Last week we discussed the difference between the Office of Budget and Program Planning (OBPP) and the Legislative Fiscal Division (LFD). We explained that OBPP is responsible for reviewing all legislation and ballot initiatives and preparing an analysis of its financial impact to the state both in terms of expenditures and revenues. These are called fiscal notes and that is this week’s wonky word.
According to Montana law, all bills reported out of a committee of the legislature and have an effect on the revenues, expenditures, or fiscal liability of the state or local government must include a “fiscal note” that explains the financial impact. (Those bills that appropriate a specific dollar amount do not need a fiscal note.)
So, basically a fiscal note is a document that explains the budgetary impacts of a piece of legislation or ballot initiative. Fiscal notes detail how much a bill would cost the general fund or state special revenue accounts, in addition to how much revenue it would bring in or the amount of revenue that will be reduced. Fiscal notes not only show impact for the current fiscal year but also make projections for the following three fiscal years.
Some fiscal notes are very simple like the fiscal note in 2013 for SB 673. The legislation originally proposed to establish practice rules for the state scholarship program for students entering medical school. (This bill was later amended and became the vehicle for Medicaid expansion, but just disregard that for today’s lesson.) From this fiscal note, you can see that it originally had a $9,000 cost to the general fund and no revenue implications. The OBPP had some technical concerns about the bill (if you look at the boxes at the top and written out at the bottom.)

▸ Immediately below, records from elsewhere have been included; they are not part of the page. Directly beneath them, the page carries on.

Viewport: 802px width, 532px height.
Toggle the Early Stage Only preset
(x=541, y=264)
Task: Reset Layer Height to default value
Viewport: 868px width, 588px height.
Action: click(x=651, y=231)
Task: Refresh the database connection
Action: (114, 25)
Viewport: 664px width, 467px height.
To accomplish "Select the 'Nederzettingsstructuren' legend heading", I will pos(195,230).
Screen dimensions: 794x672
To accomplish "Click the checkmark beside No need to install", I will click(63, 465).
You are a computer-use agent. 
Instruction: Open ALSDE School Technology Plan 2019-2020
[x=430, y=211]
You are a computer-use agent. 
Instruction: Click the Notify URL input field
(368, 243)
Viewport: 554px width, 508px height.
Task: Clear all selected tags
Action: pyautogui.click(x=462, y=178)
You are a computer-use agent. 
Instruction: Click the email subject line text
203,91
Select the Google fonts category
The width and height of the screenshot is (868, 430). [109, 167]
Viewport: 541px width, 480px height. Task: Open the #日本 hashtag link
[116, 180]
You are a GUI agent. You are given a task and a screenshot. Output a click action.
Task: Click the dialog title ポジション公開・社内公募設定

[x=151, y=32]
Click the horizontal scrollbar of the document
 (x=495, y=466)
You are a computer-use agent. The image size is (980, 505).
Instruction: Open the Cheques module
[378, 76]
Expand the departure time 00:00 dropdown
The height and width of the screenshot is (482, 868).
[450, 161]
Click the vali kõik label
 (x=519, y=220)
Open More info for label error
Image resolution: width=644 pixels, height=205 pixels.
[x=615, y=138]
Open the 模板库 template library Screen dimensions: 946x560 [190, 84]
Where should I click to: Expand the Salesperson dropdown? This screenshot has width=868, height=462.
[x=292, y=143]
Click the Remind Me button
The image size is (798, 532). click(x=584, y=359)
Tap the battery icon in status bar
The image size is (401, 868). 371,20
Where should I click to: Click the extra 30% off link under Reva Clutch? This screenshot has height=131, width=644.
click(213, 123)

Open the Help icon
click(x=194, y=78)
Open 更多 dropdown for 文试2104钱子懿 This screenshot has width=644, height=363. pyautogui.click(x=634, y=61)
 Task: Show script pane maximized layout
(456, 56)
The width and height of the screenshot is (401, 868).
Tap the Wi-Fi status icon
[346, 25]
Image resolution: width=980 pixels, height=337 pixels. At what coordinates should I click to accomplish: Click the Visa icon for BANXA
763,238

Others are much more complicated like the fiscal note for SB175, the school funding bill related to oil and gas production tax revenue from 2013. Clearly, this is a bill with a much bigger impact on the state budget both for expenses and revenue. The fiscal note explains the assumptions made and definitions used in how the fiscal impact is calculated. OBPP worked with the Office of Public Instruction (which governs K-12 schools) and the Department of Revenue to come up with its estimate. (Reading this fiscal note you should recognize many of our wonky words from our back to school funding wonky word series.)
It is important to note that even bills that will reduce the tax revenue like SB 96 (a bill that lowered the business equipment tax), those tax cuts are written as expenses in a fiscal note. Anything that impacts the general fund is considered an expense.
Fiscal notes are not required for every bill, but most bills with any fiscal impact at all have one. Fiscal notes are critical to helping legislators and the public understand how we invest our public dollars. So next time someone tells you how much a bill would cost, go to LAWS and look up the fiscal note. The more informed we all are, the better we can help our elected officials make decisions that our good for our entire state.